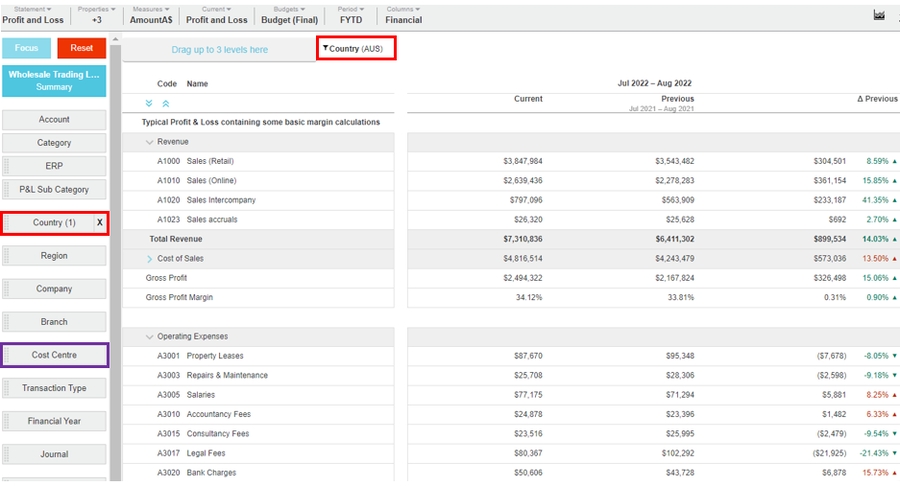This screenshot has height=486, width=900.
Task: Collapse the Revenue section
Action: (149, 142)
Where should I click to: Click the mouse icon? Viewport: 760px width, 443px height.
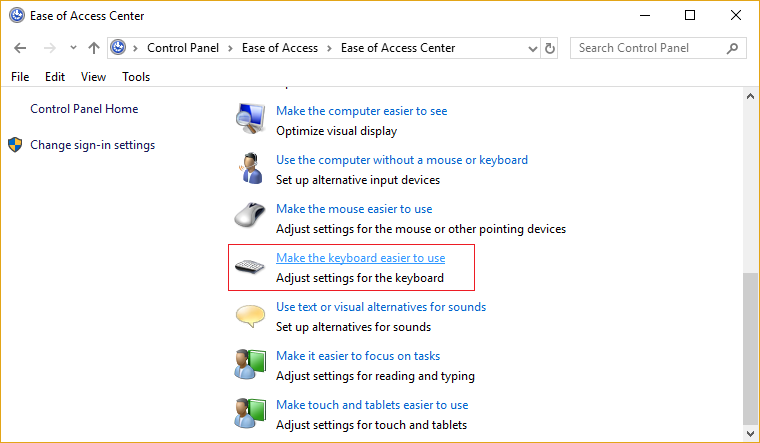point(249,217)
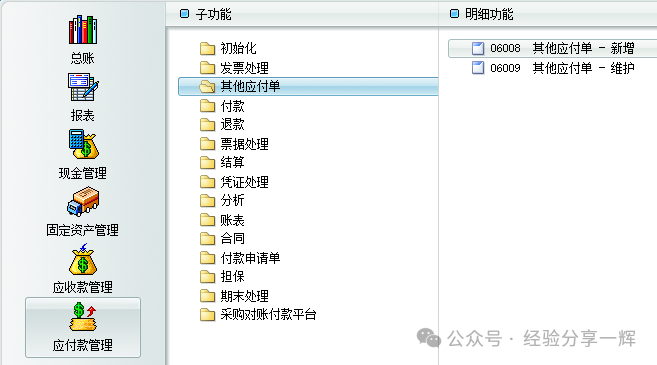Image resolution: width=657 pixels, height=365 pixels.
Task: Select the 应付款管理 module icon
Action: click(83, 317)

WORK TO BE COMPLETED
Line by line and exactly, reproduce the span from the line with "Where should I" through the end of the data above, both ends included, with pictures left out.

EXERCISE ANSWER
Where should I click to: Click the mouse icon? Viewport: 760px width, 443px height.
point(249,217)
Image resolution: width=657 pixels, height=365 pixels.
Task: Select the 应付款管理 module icon
Action: click(83, 317)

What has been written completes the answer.